[[ Material for this task open ]]

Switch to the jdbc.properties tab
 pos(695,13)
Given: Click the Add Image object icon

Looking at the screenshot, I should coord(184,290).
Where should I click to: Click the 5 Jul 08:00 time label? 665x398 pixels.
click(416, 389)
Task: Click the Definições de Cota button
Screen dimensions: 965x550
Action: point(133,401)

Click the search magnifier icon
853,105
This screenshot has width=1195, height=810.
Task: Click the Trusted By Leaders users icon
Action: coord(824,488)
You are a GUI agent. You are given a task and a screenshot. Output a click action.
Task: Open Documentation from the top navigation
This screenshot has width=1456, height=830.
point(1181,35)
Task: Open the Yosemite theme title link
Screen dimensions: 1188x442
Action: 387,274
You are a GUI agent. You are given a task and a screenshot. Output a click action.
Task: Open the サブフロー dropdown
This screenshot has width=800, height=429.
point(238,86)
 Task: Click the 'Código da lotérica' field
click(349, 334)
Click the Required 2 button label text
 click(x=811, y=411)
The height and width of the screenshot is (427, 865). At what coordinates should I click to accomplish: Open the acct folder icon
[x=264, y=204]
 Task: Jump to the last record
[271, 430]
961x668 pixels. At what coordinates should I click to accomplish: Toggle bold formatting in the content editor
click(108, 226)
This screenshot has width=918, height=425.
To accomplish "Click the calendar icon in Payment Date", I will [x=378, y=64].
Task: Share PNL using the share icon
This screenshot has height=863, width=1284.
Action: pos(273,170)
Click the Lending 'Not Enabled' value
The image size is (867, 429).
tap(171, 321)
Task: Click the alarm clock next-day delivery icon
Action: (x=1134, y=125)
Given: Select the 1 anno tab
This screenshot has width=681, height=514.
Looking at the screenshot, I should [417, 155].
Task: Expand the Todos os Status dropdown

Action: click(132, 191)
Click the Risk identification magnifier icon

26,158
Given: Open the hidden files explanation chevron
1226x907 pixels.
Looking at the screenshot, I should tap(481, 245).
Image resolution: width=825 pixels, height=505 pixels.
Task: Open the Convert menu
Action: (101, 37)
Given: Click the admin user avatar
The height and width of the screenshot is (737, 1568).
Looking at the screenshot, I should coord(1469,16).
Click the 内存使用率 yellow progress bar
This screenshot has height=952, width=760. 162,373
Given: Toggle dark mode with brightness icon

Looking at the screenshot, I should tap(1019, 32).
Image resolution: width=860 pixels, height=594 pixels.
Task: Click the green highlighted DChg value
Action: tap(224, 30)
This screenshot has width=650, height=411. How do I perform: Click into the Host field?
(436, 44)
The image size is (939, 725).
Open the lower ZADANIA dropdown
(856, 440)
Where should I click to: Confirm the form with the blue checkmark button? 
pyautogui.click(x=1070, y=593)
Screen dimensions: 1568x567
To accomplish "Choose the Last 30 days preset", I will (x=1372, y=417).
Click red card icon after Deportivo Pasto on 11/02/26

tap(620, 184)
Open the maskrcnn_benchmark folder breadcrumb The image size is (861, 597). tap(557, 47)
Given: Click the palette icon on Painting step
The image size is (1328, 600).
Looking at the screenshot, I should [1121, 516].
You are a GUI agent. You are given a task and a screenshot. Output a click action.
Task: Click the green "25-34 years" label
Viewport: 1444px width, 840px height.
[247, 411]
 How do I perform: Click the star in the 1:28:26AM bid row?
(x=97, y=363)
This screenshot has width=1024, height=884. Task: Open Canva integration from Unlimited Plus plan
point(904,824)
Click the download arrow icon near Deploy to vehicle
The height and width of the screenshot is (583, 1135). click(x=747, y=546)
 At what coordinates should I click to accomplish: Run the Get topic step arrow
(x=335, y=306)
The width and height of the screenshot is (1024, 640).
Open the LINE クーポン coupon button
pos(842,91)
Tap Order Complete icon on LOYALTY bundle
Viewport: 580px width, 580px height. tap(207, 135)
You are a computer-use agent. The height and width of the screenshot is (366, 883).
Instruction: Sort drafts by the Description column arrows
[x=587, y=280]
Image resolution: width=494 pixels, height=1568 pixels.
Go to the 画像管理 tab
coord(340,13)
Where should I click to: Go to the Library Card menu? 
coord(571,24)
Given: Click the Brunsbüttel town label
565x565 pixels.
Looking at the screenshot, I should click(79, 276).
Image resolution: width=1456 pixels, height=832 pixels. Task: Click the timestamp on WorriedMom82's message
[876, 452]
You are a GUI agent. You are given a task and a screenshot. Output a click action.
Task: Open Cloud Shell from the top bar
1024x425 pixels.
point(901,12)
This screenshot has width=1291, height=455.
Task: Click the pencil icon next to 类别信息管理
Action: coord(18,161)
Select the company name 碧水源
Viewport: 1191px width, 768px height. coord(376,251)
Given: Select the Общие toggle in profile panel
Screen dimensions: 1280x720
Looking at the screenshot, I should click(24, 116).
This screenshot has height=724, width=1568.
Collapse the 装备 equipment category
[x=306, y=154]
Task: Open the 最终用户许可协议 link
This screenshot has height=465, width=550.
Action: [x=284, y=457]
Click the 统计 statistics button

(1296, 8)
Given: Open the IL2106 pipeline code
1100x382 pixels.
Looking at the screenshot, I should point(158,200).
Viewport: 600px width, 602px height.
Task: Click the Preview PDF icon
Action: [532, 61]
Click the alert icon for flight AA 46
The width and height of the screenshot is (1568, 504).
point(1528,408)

[[ Material for this task closed ]]

Activity
Your answer must be the lines from the first line of the records through the line containing "Given: Open the hidden", copied exactly.

Reply to the exercise
Switch to the jdbc.properties tab
 pos(695,13)
Given: Click the Add Image object icon

Looking at the screenshot, I should coord(184,290).
Where should I click to: Click the 5 Jul 08:00 time label? 665x398 pixels.
click(416, 389)
Task: Click the Definições de Cota button
Screen dimensions: 965x550
Action: point(133,401)

Click the search magnifier icon
853,105
This screenshot has width=1195, height=810.
Task: Click the Trusted By Leaders users icon
Action: coord(824,488)
You are a GUI agent. You are given a task and a screenshot. Output a click action.
Task: Open Documentation from the top navigation
This screenshot has width=1456, height=830.
point(1181,35)
Task: Open the Yosemite theme title link
Screen dimensions: 1188x442
Action: 387,274
You are a GUI agent. You are given a task and a screenshot. Output a click action.
Task: Open the サブフロー dropdown
This screenshot has width=800, height=429.
point(238,86)
 Task: Click the 'Código da lotérica' field
click(349, 334)
Click the Required 2 button label text
 click(x=811, y=411)
The height and width of the screenshot is (427, 865). At what coordinates should I click to accomplish: Open the acct folder icon
[x=264, y=204]
 Task: Jump to the last record
[271, 430]
961x668 pixels. At what coordinates should I click to accomplish: Toggle bold formatting in the content editor
click(108, 226)
This screenshot has width=918, height=425.
To accomplish "Click the calendar icon in Payment Date", I will [x=378, y=64].
Task: Share PNL using the share icon
This screenshot has height=863, width=1284.
Action: pos(273,170)
Click the Lending 'Not Enabled' value
The image size is (867, 429).
tap(171, 321)
Task: Click the alarm clock next-day delivery icon
Action: (x=1134, y=125)
Given: Select the 1 anno tab
This screenshot has width=681, height=514.
Looking at the screenshot, I should [417, 155].
Task: Expand the Todos os Status dropdown

Action: click(132, 191)
Click the Risk identification magnifier icon

26,158
Given: Open the hidden files explanation chevron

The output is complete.